Slide (Literally) Into This Hilly Abode, The Drift House
- 18 Mar '21
- 6:19 pm by Nuriyah Johar
Like its name, The Drift House on Little Much Farm holds a multitude of charming paradoxes – the stark sophistication of concrete punctuated with the whimsy of an indoor slide, sharp geometric forms alongside soft flowing curves, unrestrained expansiveness layered with a spirit of intimacy; all perched atop a picturesque hill that overlooks the Sahyadri range of Mulshi. Elemental, Raw, Refined – the three words succinctly sum up the space for the Architect and owner of the home, Shonan Purie Trehan of Language.Architecture.Body (LAB). “The spaces are planned as a series of potential happenings; layered, connected, scalar, with an element of discovery,” she says. Inspired largely by its hilly environs, the colours and materials used throughout the home were thoughtfully selected to serve as an extension of the surroundings. “Your eye should travel and transition gently across the inside spaces to the outside landscape,” Trehan explains.
The architectural composition of The Drift House was largely informed by its location which has multiple viewpoints and witnesses extreme weather conditions. The dramatic, angular roof serves both a utilitarian as well as an aesthetic purpose, the design strategy of which provides shelter from both monsoon rain and the harsh sun, liberating the forms of the enclosures. Three single slope mild-steel roofs with a diagrid framework slant in distinct directions, creating specific conditions – a windy but dry corner, a crack of sky above the entry, and a sheltered monsoon walkway. Exposed concrete columns hold up the drifting roof planes at specific nodes of the diagrid, and their strategic positioning allows for large roof overhangs to shelter the deck and interior spaces.
Bringing together the refined and the raw, Trehan played around with a combination of four forms of silver-grey slate to clad the external masonry walls. Raw, rough cut, polished, and mixed slats of slate were composed in order to emphasise the inherent qualities of the material. Given the site location however, the construction wasn’t free of challenges. “Bringing materials to this elevation and location was very challenging,” Trehan tells us. “But we had excellent contractors and builders who made this possible.”
The interior of the home evinces the perfect balance between whimsy and practicality, and positively teems with art. “The objects in our home are collected from our travels especially to Sri Lanka,” says Trehan. The deck chairs, concrete planters, and pedestals were sourced from Paradise Road, one of Sri Lanka’s most notable home decor stores, while the textiles were sourced from Barefoot, another unique Colombo-based label. Decor from Claymen, Gomaads, and Abaca accentuate the playful design language of the home.“My husband is very passionate about art and has collected many younger artists’ work for this house; especially photography art,” Trehan adds. The diverse collection of art which features throughout the home has been sourced from galleries Chemould, Tarq, and Photoink.

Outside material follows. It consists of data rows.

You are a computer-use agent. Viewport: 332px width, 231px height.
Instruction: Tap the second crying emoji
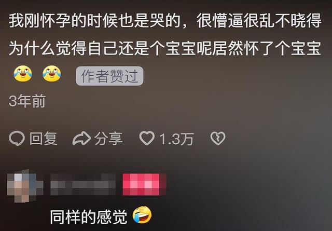pyautogui.click(x=52, y=74)
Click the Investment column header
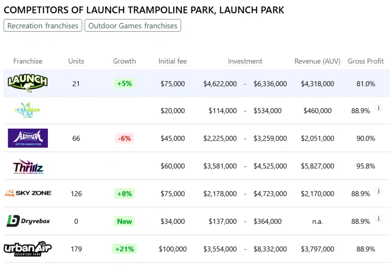 pos(245,61)
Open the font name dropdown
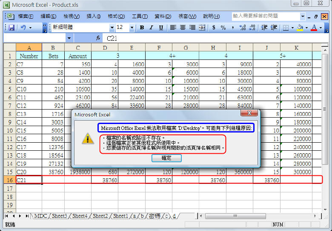 click(x=112, y=28)
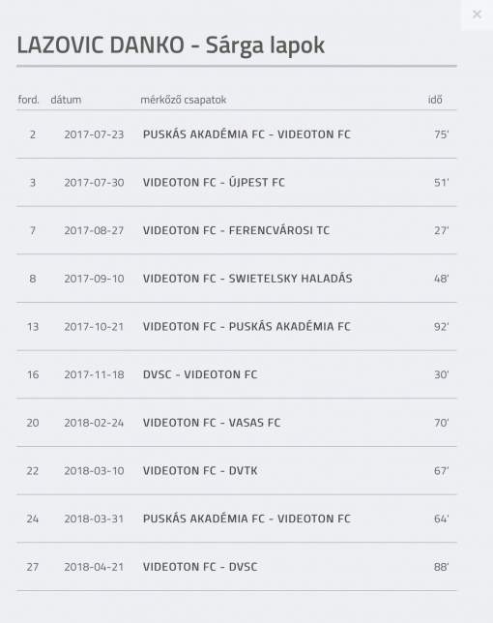Open Videoton FC - Vasas FC match
The width and height of the screenshot is (493, 623).
[x=212, y=423]
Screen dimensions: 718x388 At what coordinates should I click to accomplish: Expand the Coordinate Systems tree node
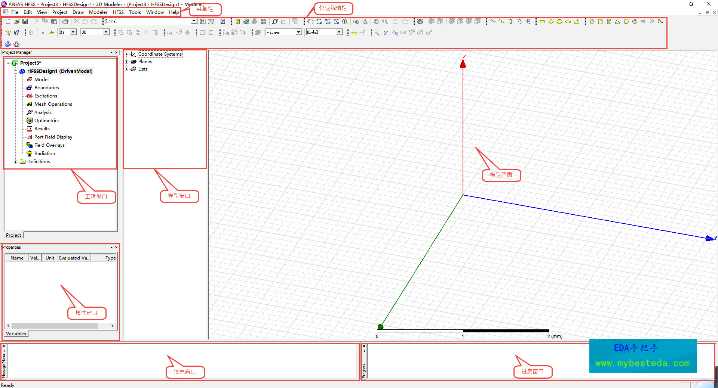point(126,54)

Much like its exterior, the interior of the living area sports an overarching grey colour scheme with textural variations. However, the playful pops of colour in the art and decor, subtle Memphis influences in the railings and lighting, and geometric details in the flooring elevate the grey backdrop and create a beautiful narrative of restraint and indulgence. A shaped, solid timber slide connects the first and ground floors and is a striking reflection of the owners’ creative sensibilities.
This spirit of creativity extends all across the interiors. While the furniture used throughout lends sophistication to the house, like the chic Edra sofa in the living room, the more whimsical elements keep the design from taking itself too seriously. Quotes etched into the underbelly of the slabs strategically placed above the beds of the guest rooms, cast-in-place sculptural terrazzo washbasins, laser-etched art on the wardrobe shutters, ceramic lily pads in the deck floor, and a sunset seat in the pool make The Drift House on Little Much Farm a home that sparks joy and intrigue.